Interspinous diameter seems to be an important factor affecting the difficulty of laparoscopic surgery in patients with mid-low rectal cancer, suggesting that magnetic resonance imaging (MRI) pelvimetry is helpful in gauging the technical difficulty of rectal surgery, a recent study has found.

The study included 221 patients who underwent sphincter-preserved total mesorectum excision (TME). Technical difficulty was defined according to the following criteria: quality of excision, operation time, intraoperative blood loss, distal margin, and circumferential resection margin. All participants underwent pelvic MRI.

Of the participants, 79 underwent laparoscopic procedures. Univariate analysis revealed that interspinous diameter (p=0.007), sacrococcygeal distance (p=0.037), and the angle of sacral promontory inclination (p=0.047) were all significant correlates of laparoscopic technical difficulty.

Multivariate analysis confirmed the significant role of interspinous diameter, such that surgery became more difficult with shorter diameters (odds ratio [OR], 0.602, 95 percent confidence interval, [CI], 0.389–0.934). While no other factors affected technical difficulty, the simulated troncar angle was found to be significantly and inversely correlated with laparoscopic operation time (OR, 0.961, 95 percent CI, 0.924–0.999).

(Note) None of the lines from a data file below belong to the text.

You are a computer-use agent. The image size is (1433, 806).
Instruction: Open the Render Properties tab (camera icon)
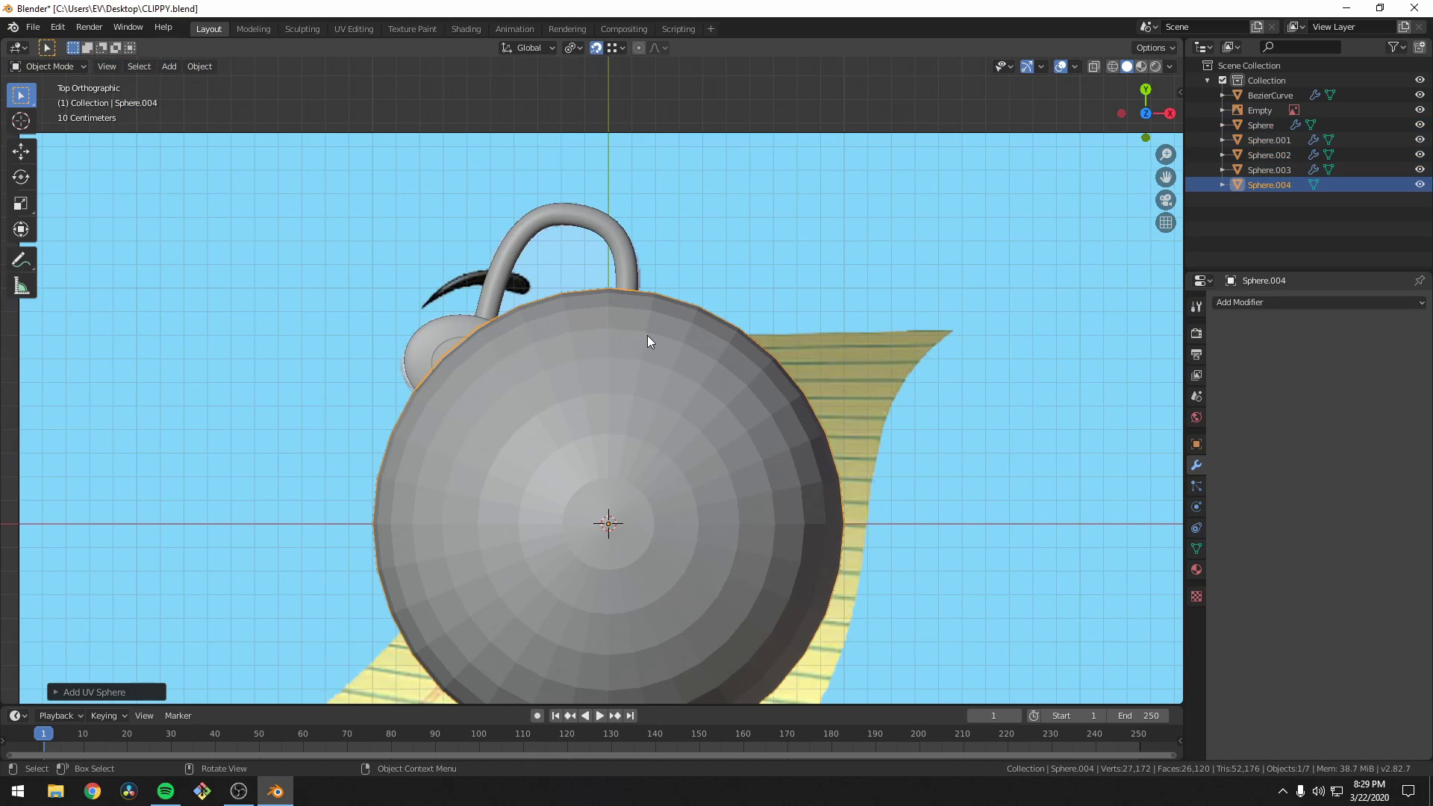pyautogui.click(x=1196, y=334)
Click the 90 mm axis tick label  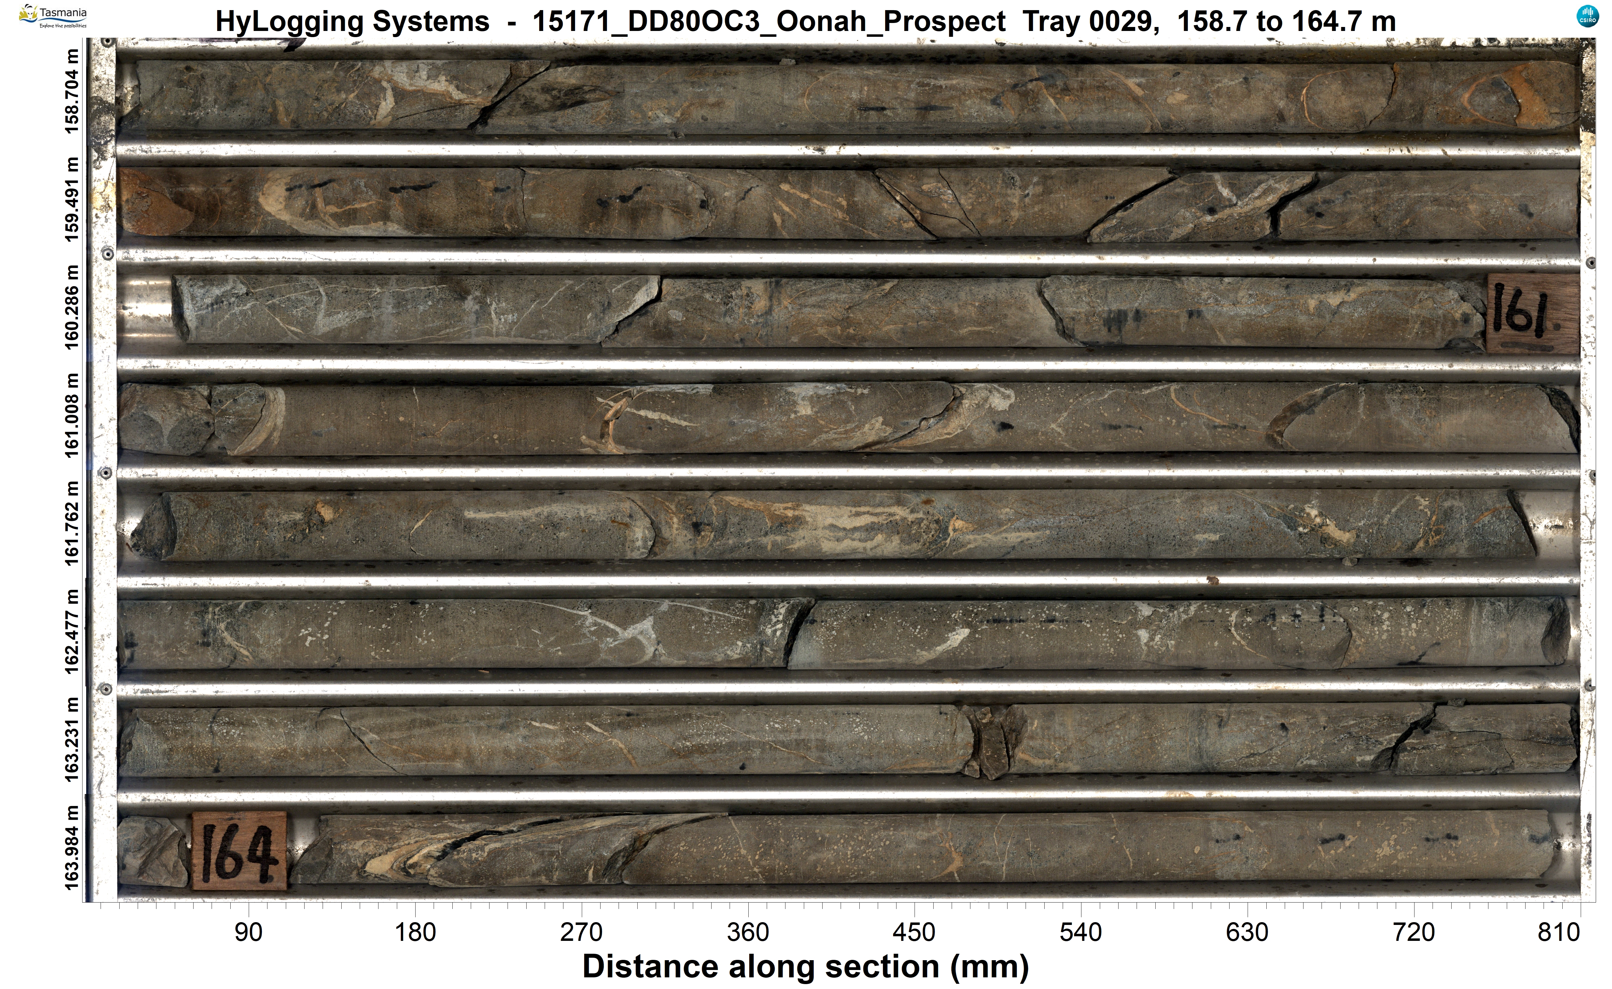(x=249, y=932)
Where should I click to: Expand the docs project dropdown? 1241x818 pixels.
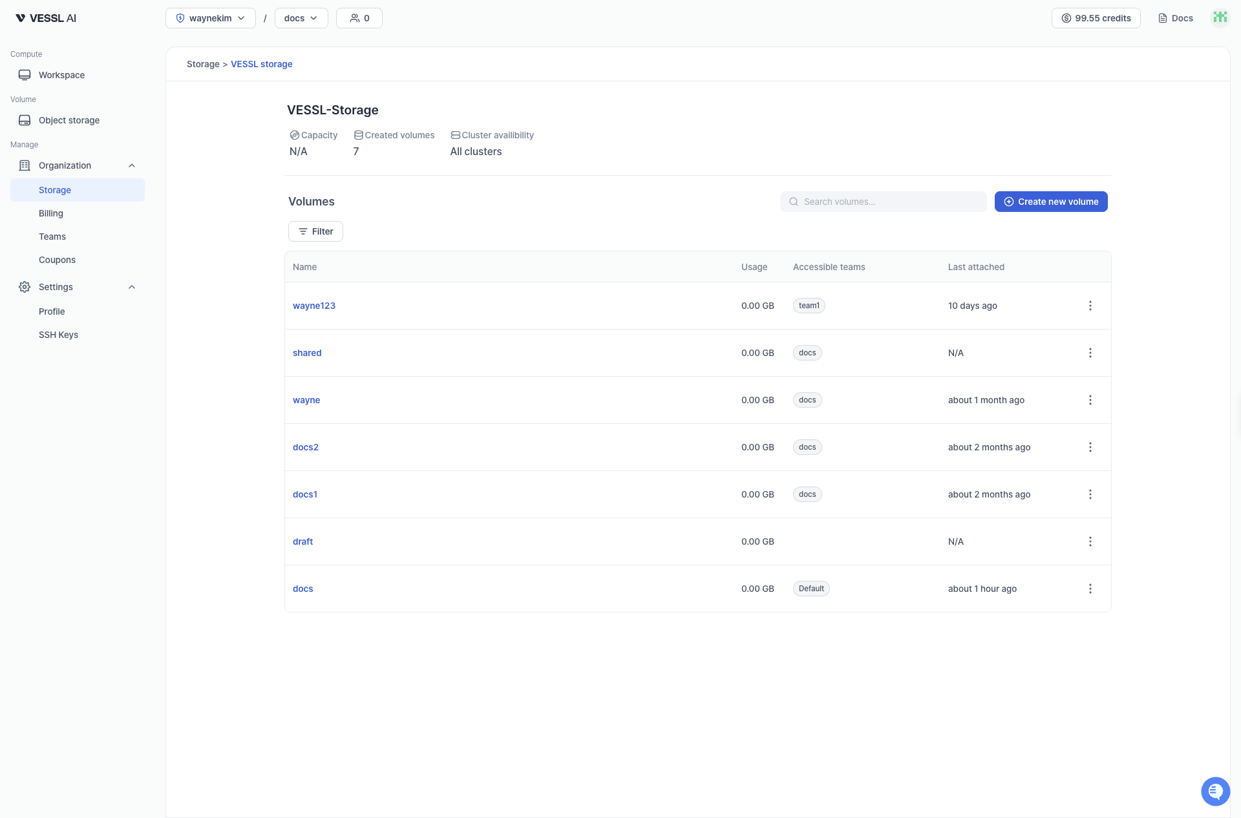click(301, 18)
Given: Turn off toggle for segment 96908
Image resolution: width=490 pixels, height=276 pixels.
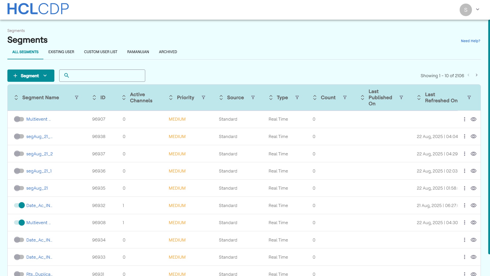Looking at the screenshot, I should pos(19,223).
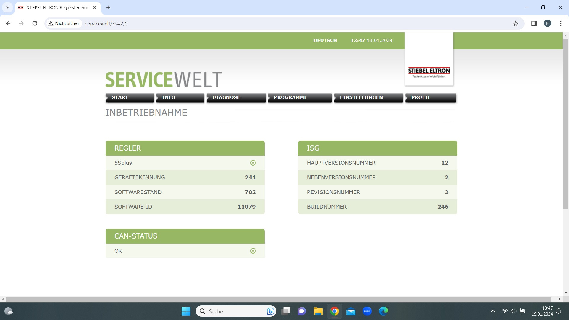The width and height of the screenshot is (569, 320).
Task: Open the PROFIL section
Action: tap(430, 97)
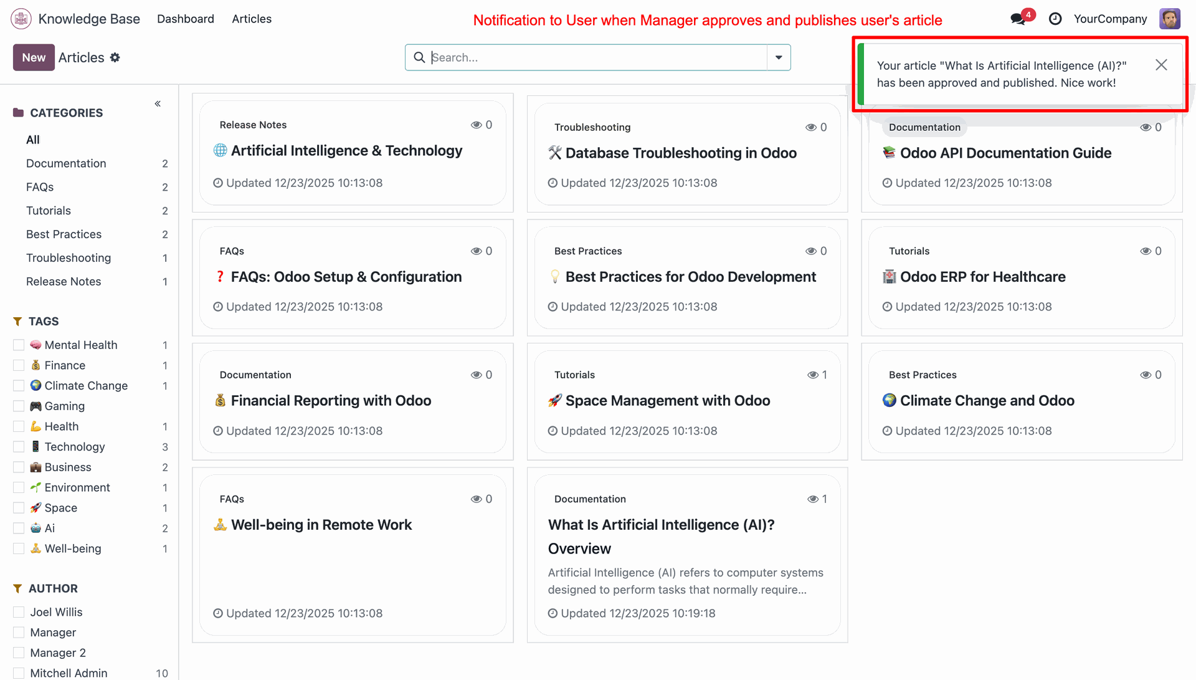Select the Troubleshooting category

[x=69, y=258]
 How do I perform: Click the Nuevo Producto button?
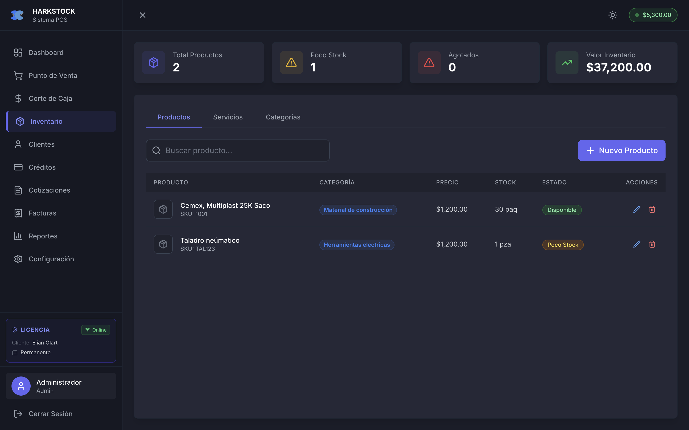click(621, 150)
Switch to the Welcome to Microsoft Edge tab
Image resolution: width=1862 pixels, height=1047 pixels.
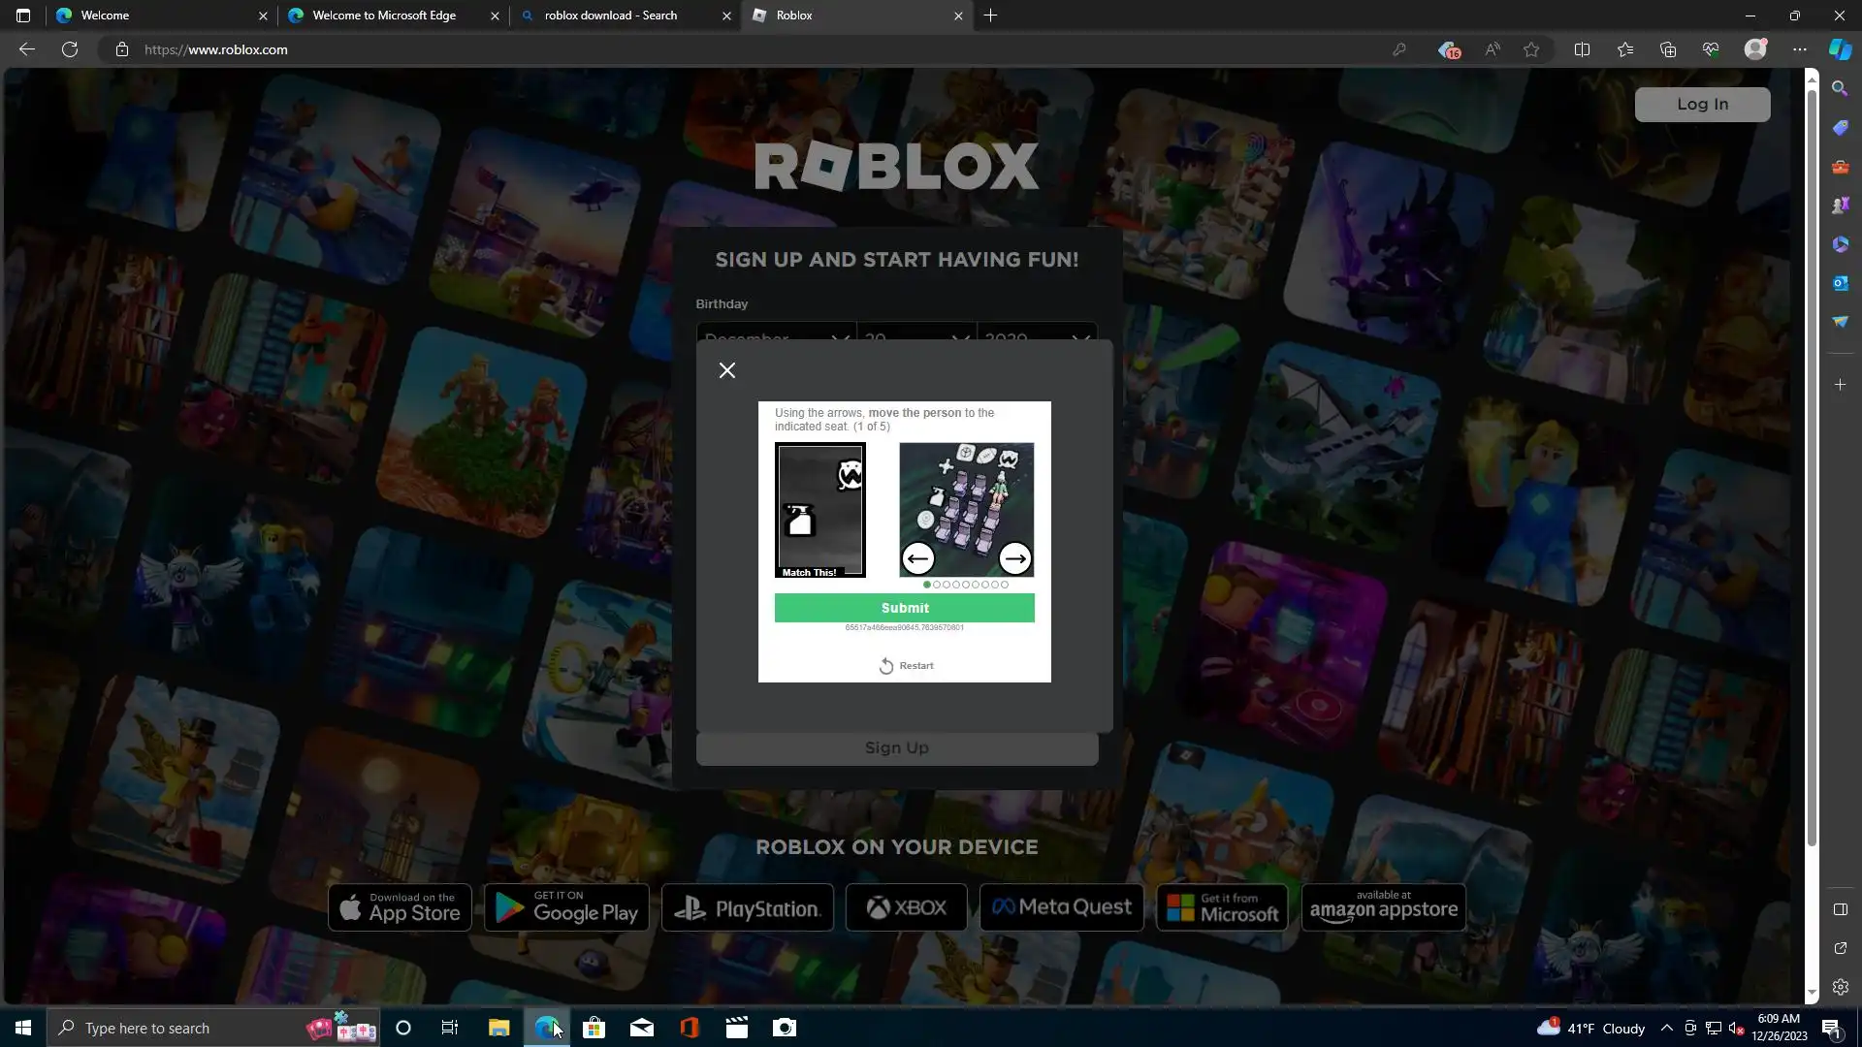[x=384, y=16]
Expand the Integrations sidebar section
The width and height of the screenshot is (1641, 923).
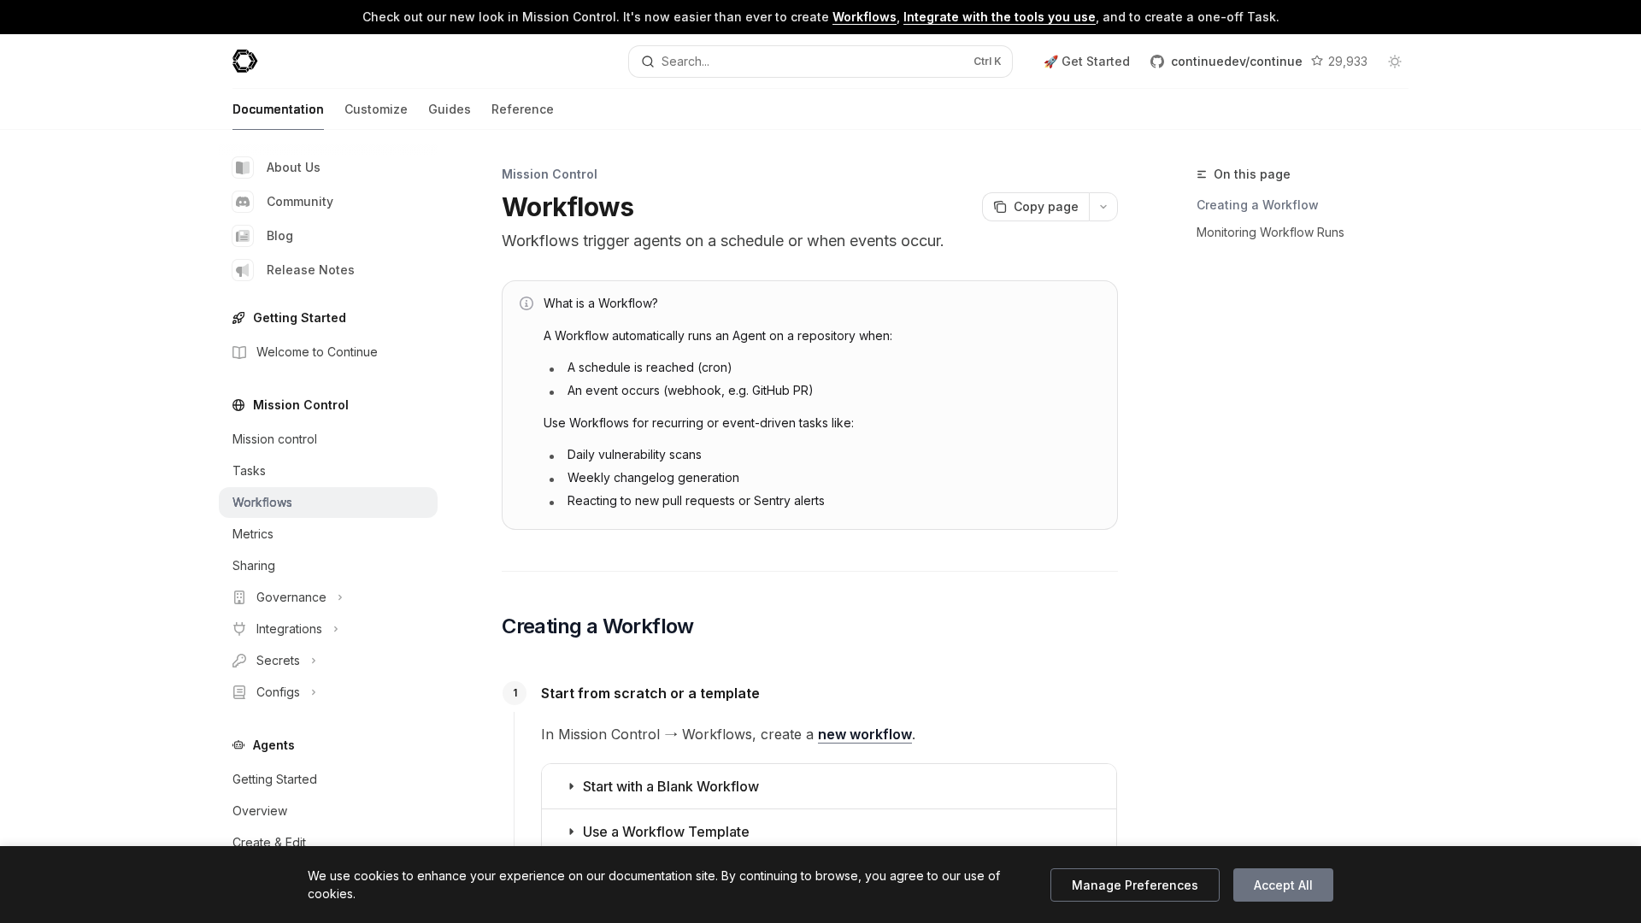(x=289, y=629)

In comparison, 100 patients underwent open surgery while 42 underwent transanal TME. In both subgroups, no factors significantly affected the overall technical difficulty of surgery. Instead, body mass index (p=0.017) and the ratio of the sacral promontory to the abdominal wall (p=0.021) were significantly associated operation time in the open surgery group. No such interactions were reported for transanal TME.